Mark Sebastian Jordan is a refugee of the corporate business world, where he spent a decade in packaging purchasing. Finding himself compulsively writing and creating to escape the unfulfilling day job, he fled when a corporate buyout ended his position. Since then, he has only worked jobs that offer personal fulfillment and creativity. He has written three full-length plays, several one-acts, and four books. He covers concerts of the Cleveland Orchestra for Seen & Heard International and performs widely as a director, actor, storyteller, and improv comedian. His humorous mystery Slammer, Private Dick was published by Sinister Hand Media in 2017.

Lyn Lifshin won the Jack Kerouac Award for her book Kiss the Skin Off, the Paterson Poetry Award for Before It’s Light, and the Texas Review Award for The Licorice Daughter: My Year with Ruffian. She’s been praised by Robert Frost, Ken Kesey, and Richard Eberhart, and is the subject of the award-winning documentary film Not Made of Glass. Lifshin earned the distinction “Queen of the Small Presses” for her dedication to the small presses which first published her, and for surviving on her own apart from any major publishing house or academic institution. Her most recent books include Femme Eterna (Glass Lyre, 2014), #AliveLikeALoadedGun (Transcendent Zero Press, 2016) and Little Dancer: The Degas Poems (NightBallet Press, 2017). Find her at lynlifshin.com.

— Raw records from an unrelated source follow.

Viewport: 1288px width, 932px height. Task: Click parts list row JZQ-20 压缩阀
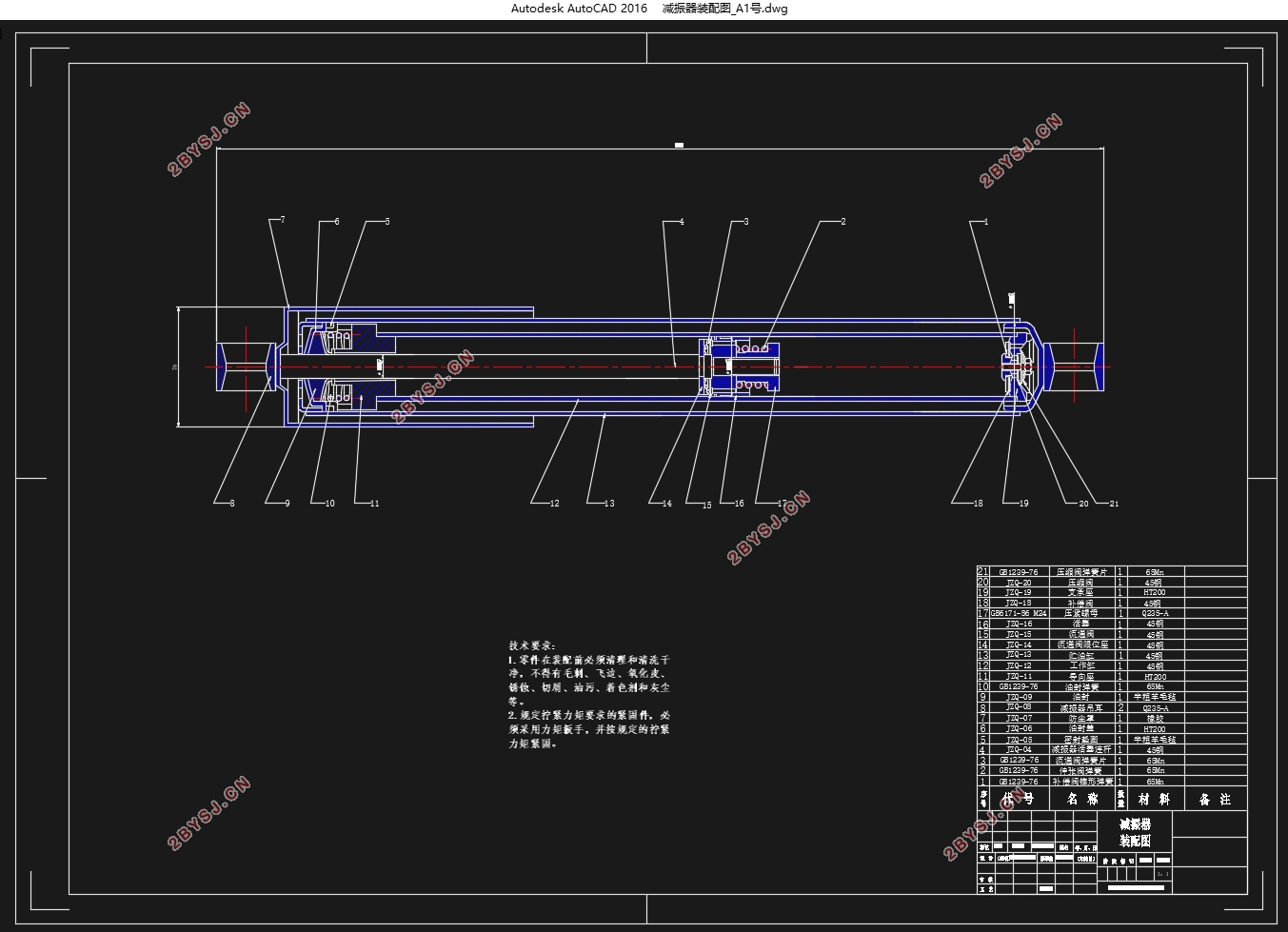click(x=1111, y=582)
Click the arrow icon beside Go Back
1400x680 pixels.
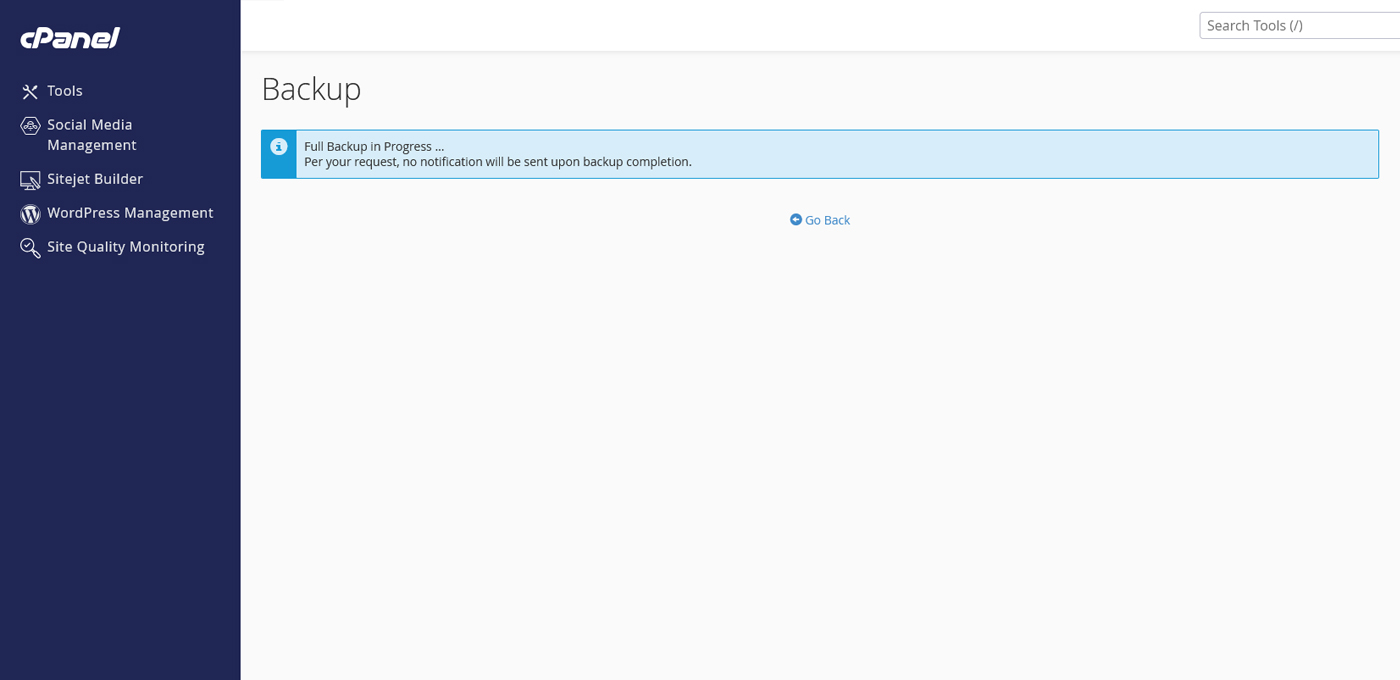pyautogui.click(x=796, y=220)
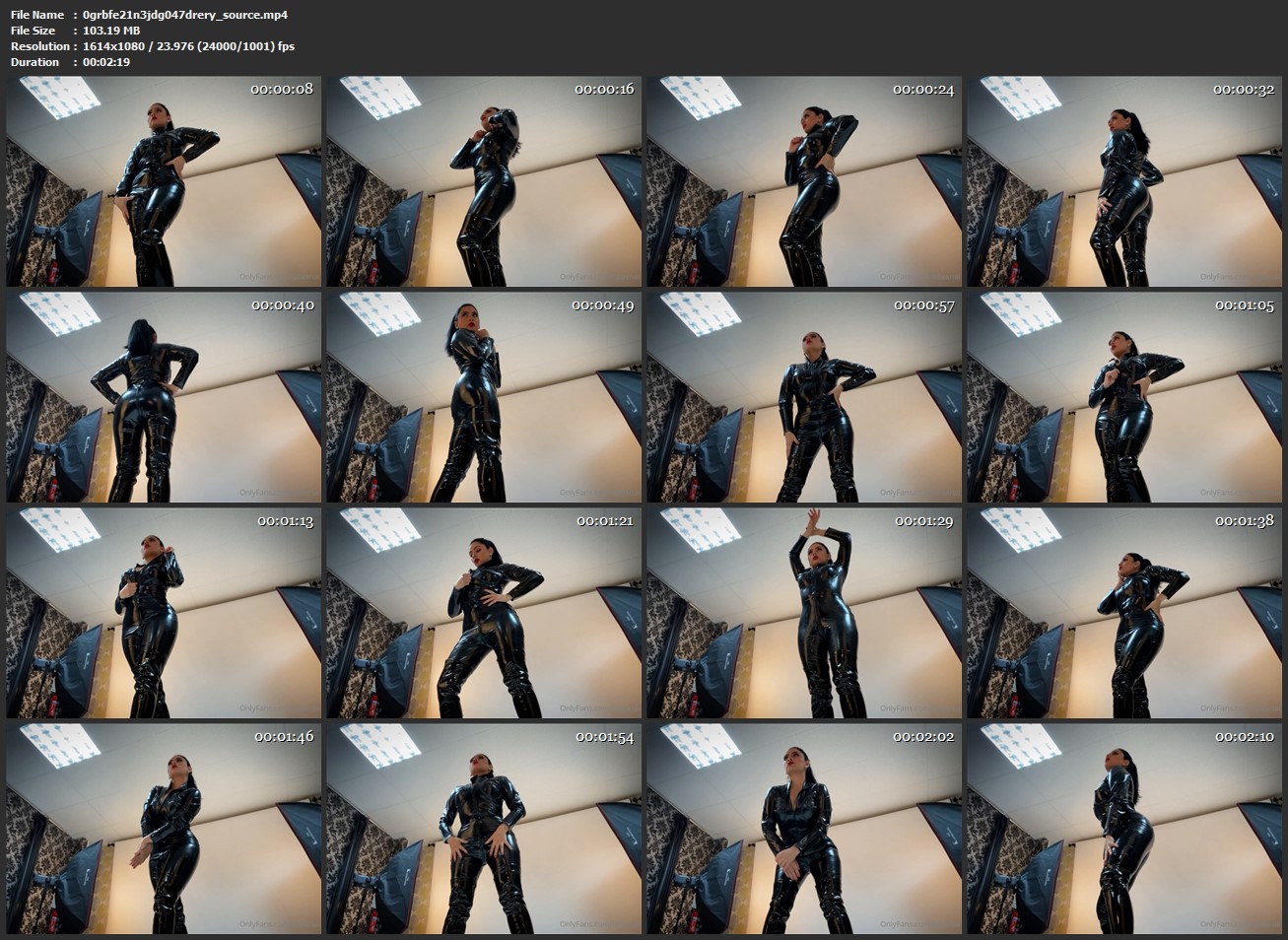Image resolution: width=1288 pixels, height=940 pixels.
Task: Open the 00:01:38 preview frame
Action: pos(1124,613)
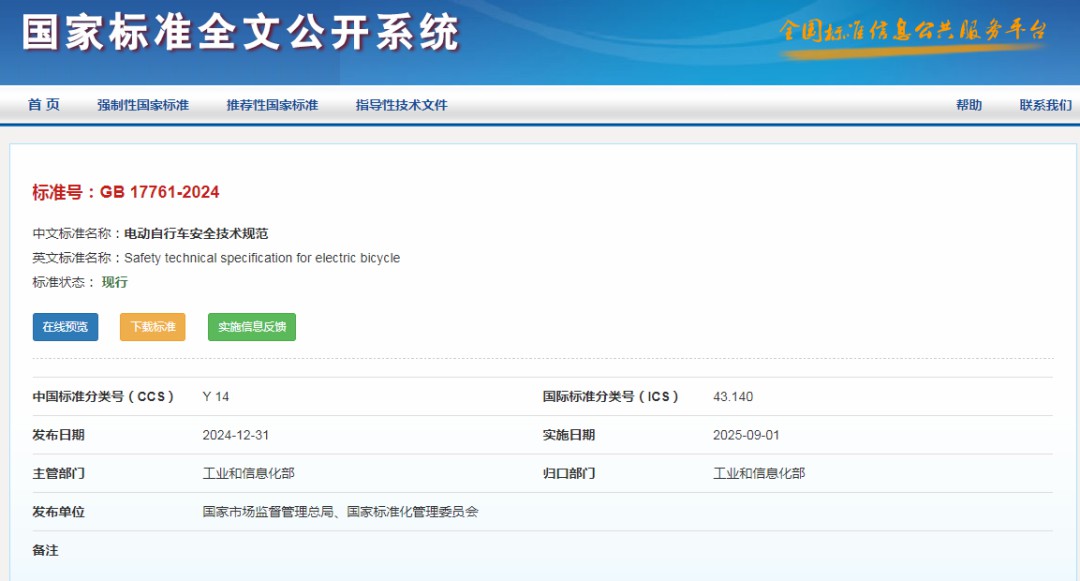Open the 全国标准信息公共服务平台 logo link
The height and width of the screenshot is (581, 1080).
915,32
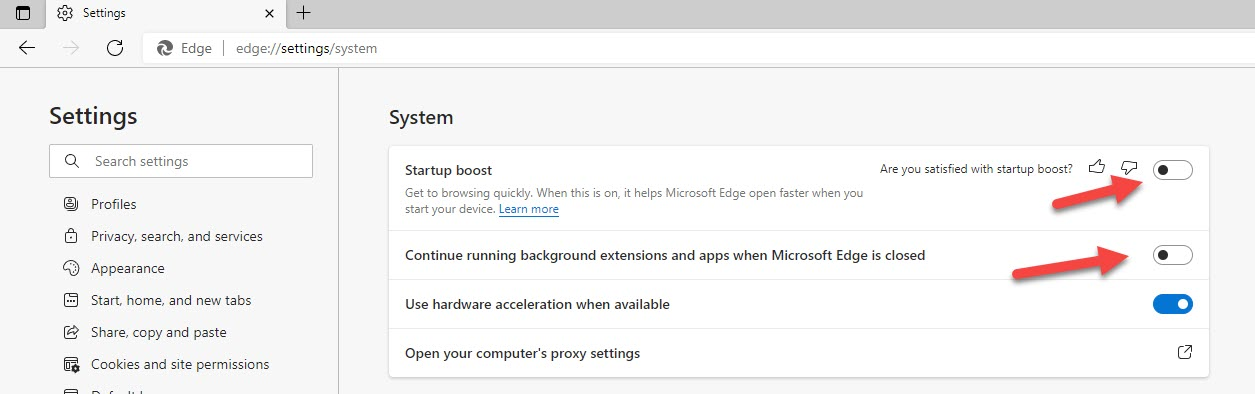Screen dimensions: 1255x394
Task: Enable the Startup boost toggle
Action: click(1173, 170)
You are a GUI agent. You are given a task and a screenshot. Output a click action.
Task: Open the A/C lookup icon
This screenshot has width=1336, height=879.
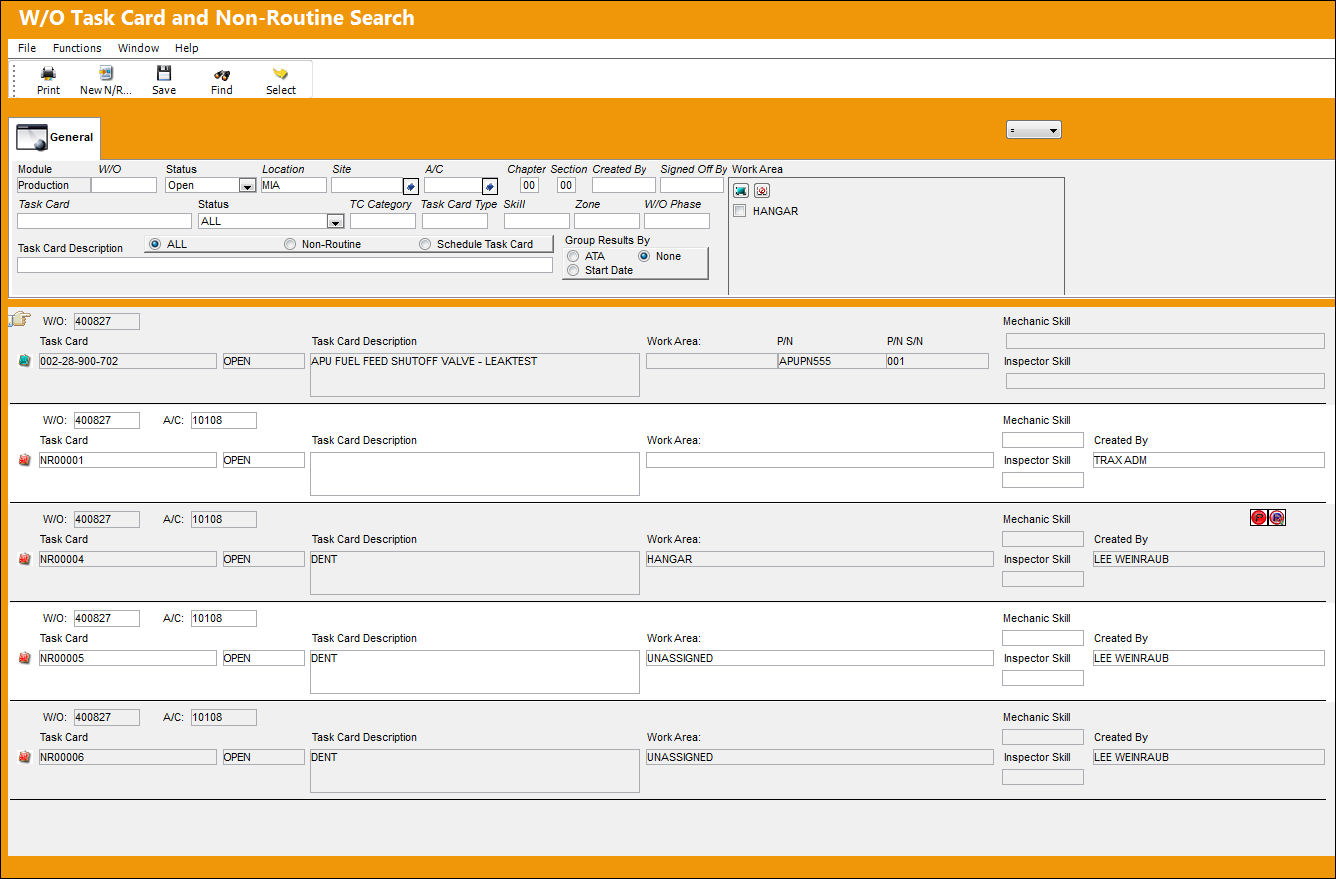(x=489, y=186)
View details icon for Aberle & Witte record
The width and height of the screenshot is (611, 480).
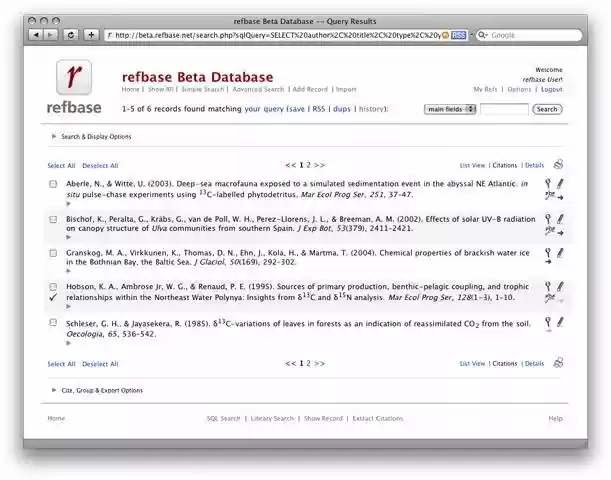[x=548, y=183]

George Wallace has been described as ‘a kind of Max Ernst stuck in the up-down elevator of America’ (A.D. Winans) and a poet who ‘navigates between high and low diction with generosity, elegance and power’ (Angelo Verga). “If you want to know what America feels like in your mouth, read his poems out loud,” writes Huffington Post’s Robert Peake. The editor of Poetrybay, co-editor of Great Weather for Media and author of 31 chapbooks, George is a fixture on the NYC scene and travels internationally to perform, lecture and teach workshops. Poet Laureate, Suffolk County, LI NY (2003-2005). Writer in residence, Walt Whitman Birthplace (2011-2017).